Each coaster-sized platter could store several terabytes of data for many millennia, according to Microsoft. The data can be read out using a microscope, and decoded using machine-learning algorithms.

https://youtube.com/watch?v=-rfEYd4NGQg%3Ffeature%3Doembed

Black and his colleagues encoded a couple of test platters for Golden Record 2.0. They also created a glass-based instruction guide that could help anyone who came across the platters — either aliens or humans from the far future — figure out how to read them. “Obviously, humanity isn’t going to give up on microscopes, but if we can explain to extraterrestrials how they would go about reading a Silica platter, then it should be pretty obvious that we can explain to our human descendants how to do so,” Black said.

Meanwhile, the Golden Record 2.0 team is following the model used by Lomberg and the other creators of the original Golden Record, who digitized images as well as natural sounds, music and spoken words for their archive of humanity.

Back then, the internet was still in its infancy.

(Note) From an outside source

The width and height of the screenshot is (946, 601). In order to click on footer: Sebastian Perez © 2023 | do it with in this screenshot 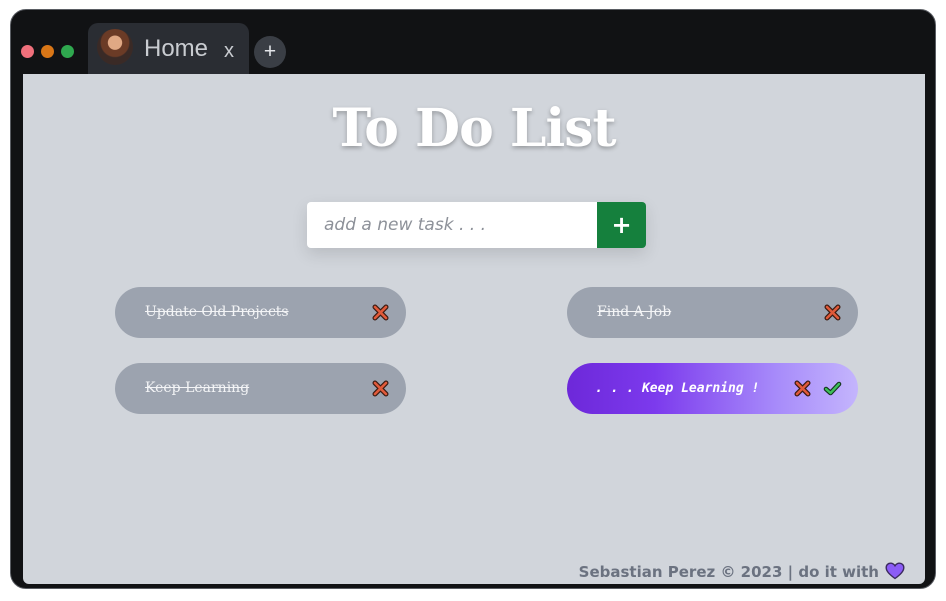, I will do `click(742, 573)`.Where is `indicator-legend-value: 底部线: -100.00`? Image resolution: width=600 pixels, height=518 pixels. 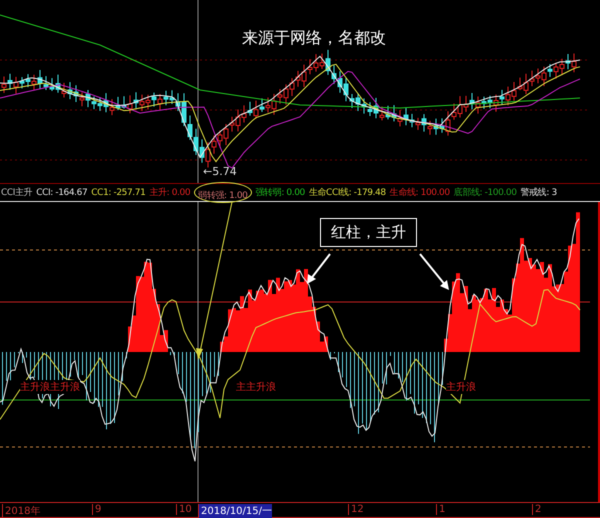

Today, the 2.0 team is taking advantage of online tools to solicit multimedia contributions and get feedback on the media contributed by others.

PREVIOUSLY: How Microsoft put a ‘Superman’ movie on a piece of glass

“I like to think of it as sort of a time capsule of humanity that was designed to represent us — who we are as a species, what we love, why we love it, what we do, and our diversity, why we’re all different, why we do different things — to possible extraterrestrials,” said team member Dexter Greene, who’s beginning his freshman year as an engineering student at the University of Michigan.

Lomberg helped Greene and his teammates select and organize the content for the archive. He also filled them in on the story behind the original Golden Record, and the history and fundamentals of interstellar communication.

“People always ask me how I would do the Golden Record differently today,” Lomberg told GeekWire in an email. “I began this project at Avenues as a way of answering that question. Created by high schoolers and the most modern technology, this is a next-generation message to the stars.”

Over the decades, several other projects have styled themselves as successors to the Golden Record project. Lomberg himself was in charge of one of those efforts, which was called the OneEarth Message. More recently, the Arch Mission Foundation has had micro-miniaturized archives sent into space with the aid of partners ranging from SpaceX, Astrobotic and Intuitive Machines to Microsoft and the University of Washington.

The Golden Record 2.0 team hasn’t yet secured a ride to space. However, Greene said he and his teammates have been “talking a bit” with the team behind a similar effort called Humanity’s Message to the Stars (a.k.a. Message in a Bottle). That project is led by Jonathan Jiang, a researcher at NASA’s Jet Propulsion Laboratory.

Greene said commercial space ventures, including SpaceX, could provide additional options. “We’ve thought about all of that, and we’ve been reaching out to other space agencies,” he said.

Black said the effort is worth taking on even if Golden Record 2.0 never gets to the stars. “I think encouraging humanity to reflect on itself — where we are, the challenges ahead for us as a species here on planet Earth — you know, this is a good time to think those thoughts,” he said.

Greene agreed. “We’ve given a lot of thought to that,” he said. “Even if the record doesn’t reach extraterrestrials, is it worth it? … It’s so worth it, just for us to reflect on where we are, and how we can improve what we’ve done in the past, and what we can do in the future.”